The median house price in Sydney is over 12 times the annual median household income. When you consider that many mortgage lenders will only let you borrow up to four or five times your annual salary (in the UK at least), that kind of puts it into perspective. Prices do vary across the city though; there’s a decent suburb profile here to check the average prices of different Sydney suburbs.
In terms of what types of property Sydney offers, there is a huge variety available, including modern and older apartments, terraced houses with balconies, large period homes from the Federation era and enormous new-build homes. Swimming pools aren’t obligatory but quite a few homes have them, particularly in the wealthier suburbs.
I’ve written a very comprehensive blog post on where to live in Sydney, covering many Sydney suburbs, so check it out if you’re planning a move.
Driving & Public Transport in Sydney
Sydney has a large transport network of trains, buses and ferries, and passengers pay with a pre-paid Opal Card (like an Oyster Card in London), which you scan at the start and end of your journey. I’ve found prices to be fairly reasonable; a journey of 3-8km costs $3.50 on the bus, or $4.50 for a longer distance.
Hopping on a train for an extra couple of stops within the city centre after a bus ride in only adds on about $0.30 extra. Fares are also capped at $60 per week, and there’s unlimited transport on a Sunday for $2.80 – not just within the city but all the way out to the Blue Mountains or up to Newcastle! Check Opal fares in more detail on the Opal website.
The bad side of public transport in Sydney is the sparseness of the train line compared to the huge size of the city.
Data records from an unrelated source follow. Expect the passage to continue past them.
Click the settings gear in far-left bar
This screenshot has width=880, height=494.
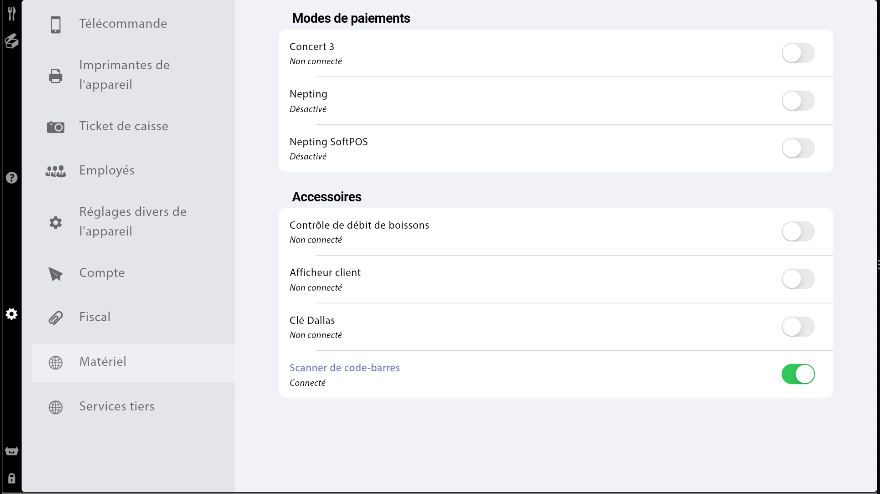[x=12, y=314]
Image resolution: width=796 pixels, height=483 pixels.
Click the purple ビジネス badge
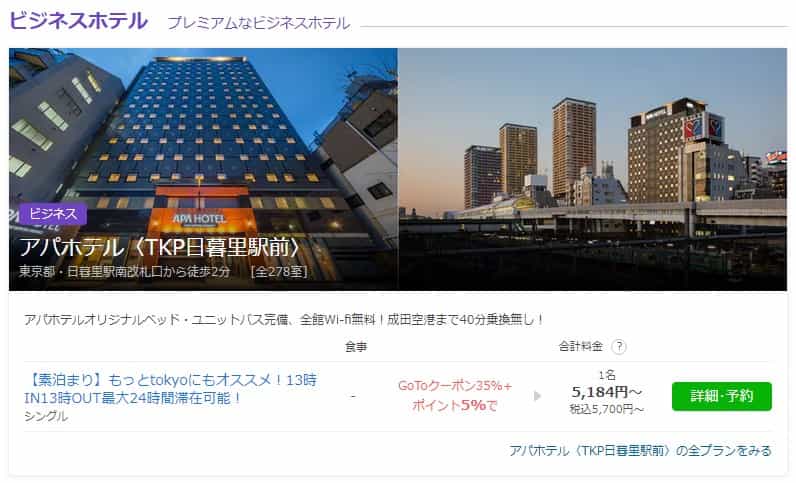pos(53,214)
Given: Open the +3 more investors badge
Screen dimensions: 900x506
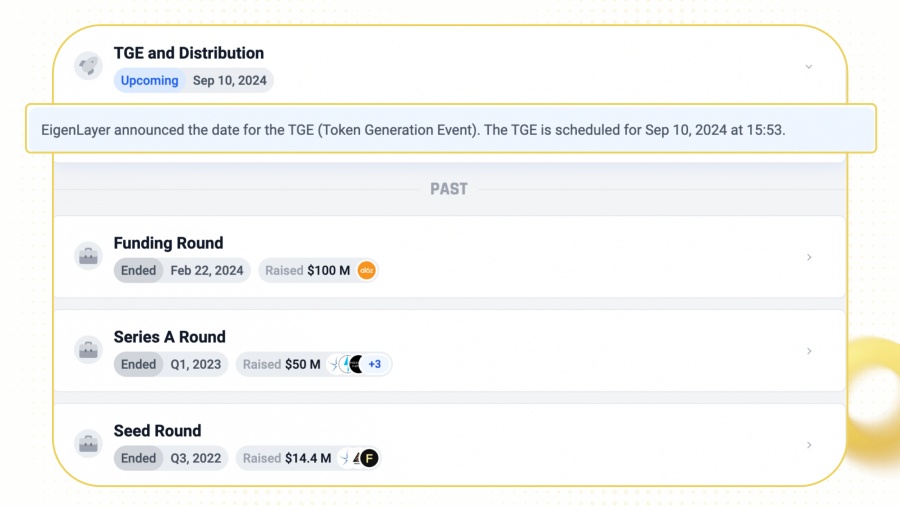Looking at the screenshot, I should 375,364.
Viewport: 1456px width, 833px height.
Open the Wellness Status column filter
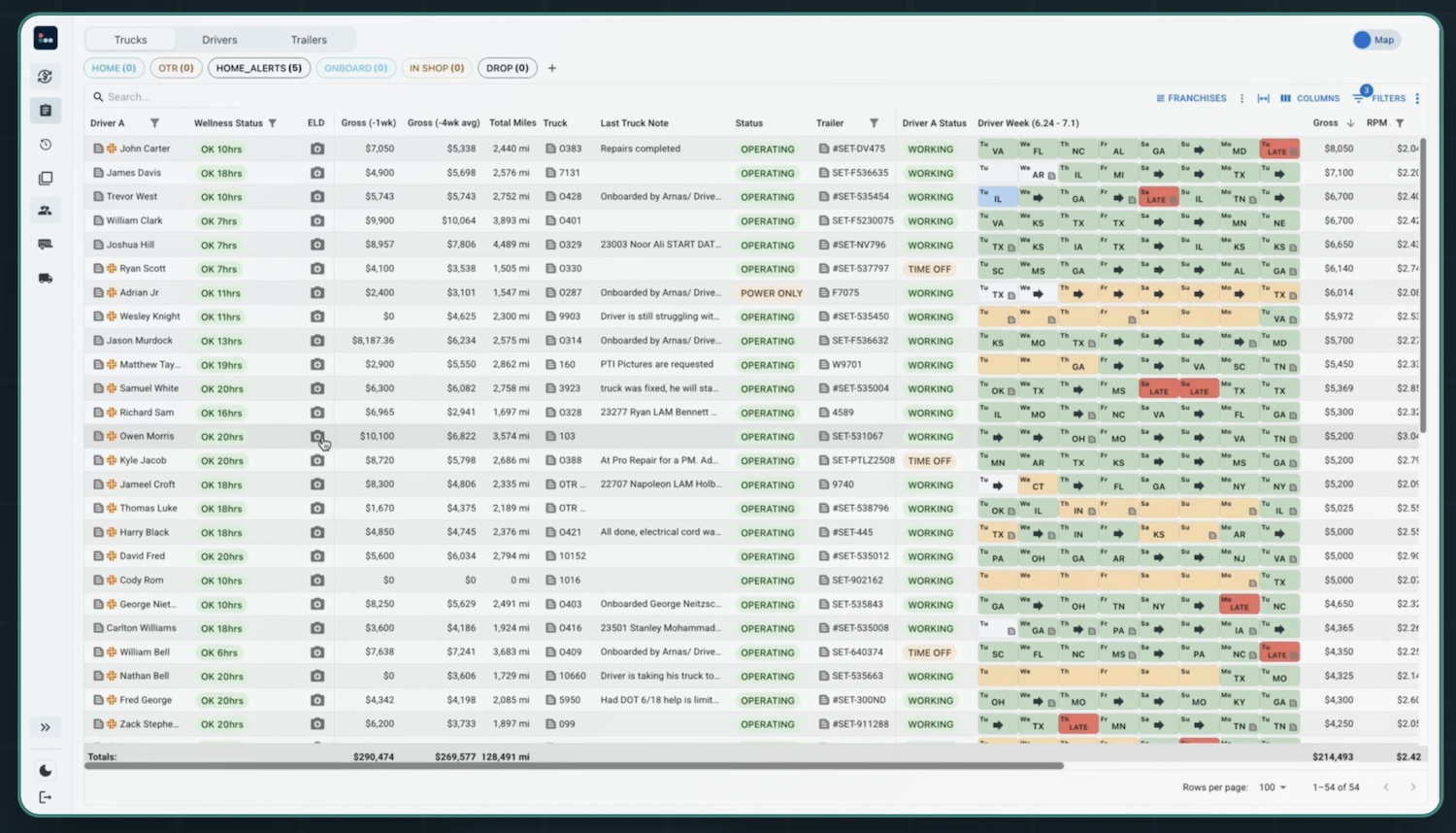click(x=273, y=123)
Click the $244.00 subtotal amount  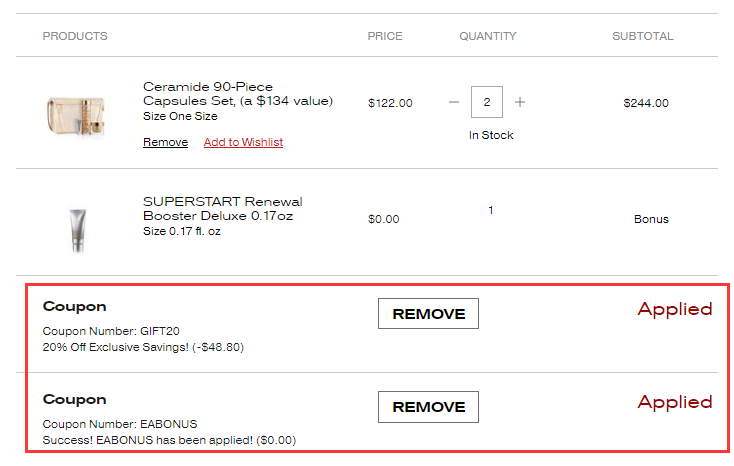[646, 102]
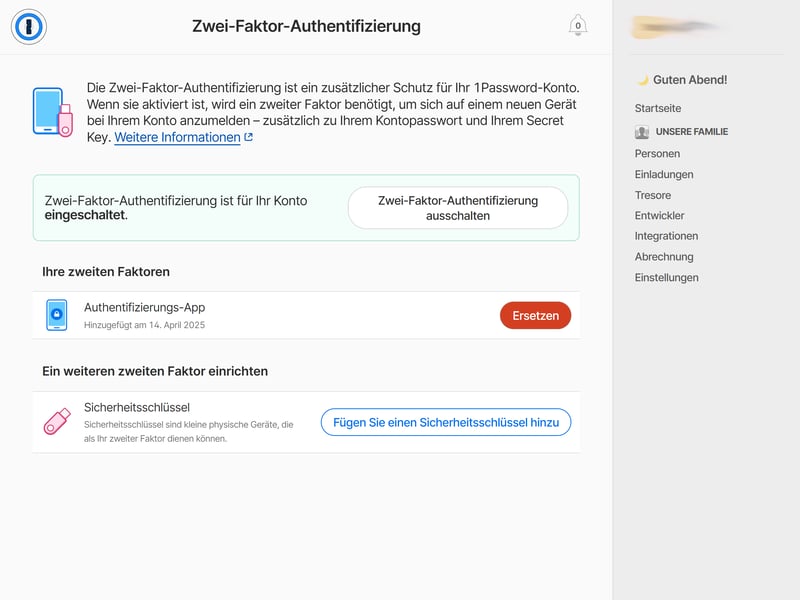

Journeys often require a combination of trains and buses, which can be very slow. Ferries are more expensive but reward you with some very pretty views of the harbour. Not a bad commute at all!
As you can imagine, the roads in Sydney get pretty busy, and journeys usually take longer than expected. There are a lot of traffic lights too, so even if the roads are clear you spend a lot of time sitting at red lights. Parking is generally free in residential areas once you’re out of the inner city, and free for three hours in shopping centres. In busy areas you often have time restrictions during the daytime and/or meters to buy a ticket.
Snakes & Spiders in Sydney
I know that poisonous snakes and spiders are a big worry to some people who are thinking of moving to Australia, but you really don’t need to worry about these if you’re moving to Sydney.
You don’t get snakes slithering around the city streets, and the most I’ve spotted in terms of spiders are the large but harmless golden silk orb-weavers, and only ever outdoors. I know people who’ve lived in Sydney for years and have seen just one funnel-web spider, and that was in deep undergrowth.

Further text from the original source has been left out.